Some Venezuelans welcome relaxing of lockdown after 14 weeks inside

Johnny Carvajal

By Johnny Carvajal

CARACAS (Reuters) - After 14 weeks locked up in their homes, some Venezuelans are welcoming a decision by President Nicolas Maduro's government to relax a coronavirus lockdown, though doctors warn the measure could speed up contagion in the crisis-hit country.

"It's like restarting one's routine," said Yolimar Quintero, a 47-year-old lawyer working out in a Caracas gym, which opened its doors again on Monday and is enforcing mask use and temperature checks. "I'm super happy."

Nearby, Natalia Alvarez, a 38-year-old marketer lifted weights for the first time in weeks, alongside several dozen other gym-goers. "It's normal that it makes you a bit afraid," she said.

Maduro decreed a national quarantine on March 17 to contain the virus, which so far has killed 26 people among 3,000 confirmed cases, according to the socialist government. Medical experts have expressed doubts about the government's testing regime and the validity of the official figures. [nL8N2BU6FL]

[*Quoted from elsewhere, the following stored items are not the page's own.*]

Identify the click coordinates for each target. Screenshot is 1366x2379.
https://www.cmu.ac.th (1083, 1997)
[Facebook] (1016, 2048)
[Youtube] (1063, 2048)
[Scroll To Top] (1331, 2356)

Authorities began to relax the lockdown on June 1, allowing some complexes like gyms, shopping centers and drive-in cinemas to open, while courts, schools and bars remain closed.

Health workers warn that a recent acceleration in the number of cases coincides with the easing of lockdown measures, with the weekly case count rising from 45 to 450. They say Venezuela's dilapidated health system, where some hospitals lack basics like soap and running water, would be unable to deal with a significant leap in severely sick patients.

According to Julio Castro, an infectious diseases specialist advising Venezuela's opposition, the chance of infection is now 10 times higher than seven weeks ago. "You decide if you protect yourself or not," Castro said on Twitter on June 14.

Maduro on Tuesday said the government could take "drastic and radical" measures to tighten the lockdown in the event of a new outbreak.